Growing tomatoes in colder climates with short seasons

One of the most important factors restricting tomatoes to thrive in Northern climates is the setting of the flowers. In most varieties the setting of flowers requires a specific temperature range. Too cold or warm and the flowers do not set resulting in no fruit. Cold-tolerant varieties often set flowers at lower temperatures. Another typical feature of the growing season in the north and far south is that the growing season is short. This restricts the varieties you can grow to early varieties. There are ways to grow also other varieties, which usually requires to start your tomato seedlings inside or in a heated greenhouse well in advance to the last frost date when the seedlings can be moved outside.

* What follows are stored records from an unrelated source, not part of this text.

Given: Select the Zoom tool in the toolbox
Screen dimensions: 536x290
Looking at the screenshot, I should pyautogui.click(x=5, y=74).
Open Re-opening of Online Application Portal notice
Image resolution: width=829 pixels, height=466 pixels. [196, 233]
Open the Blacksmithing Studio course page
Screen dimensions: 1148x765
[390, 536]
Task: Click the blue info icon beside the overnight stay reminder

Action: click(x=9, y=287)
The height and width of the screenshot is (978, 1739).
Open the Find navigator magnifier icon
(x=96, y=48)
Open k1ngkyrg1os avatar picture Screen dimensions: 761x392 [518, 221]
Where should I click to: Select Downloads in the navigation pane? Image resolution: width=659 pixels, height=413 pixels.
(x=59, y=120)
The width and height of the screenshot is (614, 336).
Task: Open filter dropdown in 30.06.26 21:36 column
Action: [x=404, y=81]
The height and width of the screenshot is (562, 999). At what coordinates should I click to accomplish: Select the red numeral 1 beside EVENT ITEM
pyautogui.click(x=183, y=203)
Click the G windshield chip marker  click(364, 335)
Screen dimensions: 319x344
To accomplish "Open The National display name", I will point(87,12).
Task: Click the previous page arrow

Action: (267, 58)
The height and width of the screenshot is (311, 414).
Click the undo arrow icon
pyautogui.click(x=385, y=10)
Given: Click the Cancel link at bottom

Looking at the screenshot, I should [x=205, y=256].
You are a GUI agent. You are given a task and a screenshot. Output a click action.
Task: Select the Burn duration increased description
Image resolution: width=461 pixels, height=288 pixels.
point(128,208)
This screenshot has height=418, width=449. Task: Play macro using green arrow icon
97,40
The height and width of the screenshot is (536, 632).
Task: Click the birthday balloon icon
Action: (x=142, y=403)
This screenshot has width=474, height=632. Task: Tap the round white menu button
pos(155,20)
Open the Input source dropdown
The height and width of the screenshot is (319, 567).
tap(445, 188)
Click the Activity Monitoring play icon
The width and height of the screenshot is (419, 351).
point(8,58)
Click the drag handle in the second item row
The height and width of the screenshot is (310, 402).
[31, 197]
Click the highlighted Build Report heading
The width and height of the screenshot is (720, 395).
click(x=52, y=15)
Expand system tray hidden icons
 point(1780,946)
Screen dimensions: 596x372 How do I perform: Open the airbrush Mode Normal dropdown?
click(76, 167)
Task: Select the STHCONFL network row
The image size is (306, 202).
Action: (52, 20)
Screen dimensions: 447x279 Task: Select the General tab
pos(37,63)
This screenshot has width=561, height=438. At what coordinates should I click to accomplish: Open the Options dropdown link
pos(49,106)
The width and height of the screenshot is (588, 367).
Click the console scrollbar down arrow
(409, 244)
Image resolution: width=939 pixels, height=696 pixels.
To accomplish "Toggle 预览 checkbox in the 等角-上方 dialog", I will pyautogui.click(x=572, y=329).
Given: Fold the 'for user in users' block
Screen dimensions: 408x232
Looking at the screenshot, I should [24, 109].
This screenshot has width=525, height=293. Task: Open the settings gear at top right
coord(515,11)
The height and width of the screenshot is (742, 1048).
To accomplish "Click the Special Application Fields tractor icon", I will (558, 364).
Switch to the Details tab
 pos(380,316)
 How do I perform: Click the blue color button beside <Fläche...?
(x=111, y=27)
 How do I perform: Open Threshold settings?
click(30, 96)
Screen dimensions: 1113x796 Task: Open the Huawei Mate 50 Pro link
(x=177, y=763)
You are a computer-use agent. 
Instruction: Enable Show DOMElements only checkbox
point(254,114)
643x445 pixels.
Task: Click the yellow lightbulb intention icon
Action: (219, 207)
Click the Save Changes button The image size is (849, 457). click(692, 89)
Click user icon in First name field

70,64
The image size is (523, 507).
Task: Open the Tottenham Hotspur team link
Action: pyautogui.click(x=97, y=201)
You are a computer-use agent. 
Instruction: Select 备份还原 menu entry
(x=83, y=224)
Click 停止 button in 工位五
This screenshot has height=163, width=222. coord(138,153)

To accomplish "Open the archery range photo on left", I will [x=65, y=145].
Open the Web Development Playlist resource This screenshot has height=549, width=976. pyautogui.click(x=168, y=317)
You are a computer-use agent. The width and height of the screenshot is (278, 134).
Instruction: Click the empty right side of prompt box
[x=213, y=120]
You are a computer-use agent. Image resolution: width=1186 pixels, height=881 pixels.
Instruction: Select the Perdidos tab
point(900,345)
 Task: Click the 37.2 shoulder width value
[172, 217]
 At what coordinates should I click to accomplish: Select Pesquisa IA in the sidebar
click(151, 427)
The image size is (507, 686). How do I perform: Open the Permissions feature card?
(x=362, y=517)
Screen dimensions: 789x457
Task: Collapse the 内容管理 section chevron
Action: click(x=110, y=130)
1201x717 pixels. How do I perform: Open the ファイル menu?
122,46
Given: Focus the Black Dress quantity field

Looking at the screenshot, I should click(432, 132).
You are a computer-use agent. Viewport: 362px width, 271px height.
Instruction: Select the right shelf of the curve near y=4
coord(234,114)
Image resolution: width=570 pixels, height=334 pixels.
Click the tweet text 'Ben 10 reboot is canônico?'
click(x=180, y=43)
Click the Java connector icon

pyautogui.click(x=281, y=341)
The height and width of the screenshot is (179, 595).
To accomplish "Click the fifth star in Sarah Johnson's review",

Tomatoes cannot tolerate any frost. Even temperatures below 10C often results in plants sulking and going into a growth arrest. Exposure for longer periods to low temperatures often result in the inability of the plant to recover. The leaves can turn almost blue and the plants just sit there. The ability to tolerate lower temperatures is entirely dependent on the variety. Some varieties tolerate some cold weather, others wither away after even a short exposure to the cold. Wrapping up the plants in cloth or other materials may help plants to endure unexpected cold days.

On the other end of the spectrum too warm is also not good. Extreme hot weather in combination with moisture can end the life of any tomato plant.

Because the tomato originates from a warm climate they usually do not deal with cold temperatures at all. Although varieties have been developed to deal with colder climates.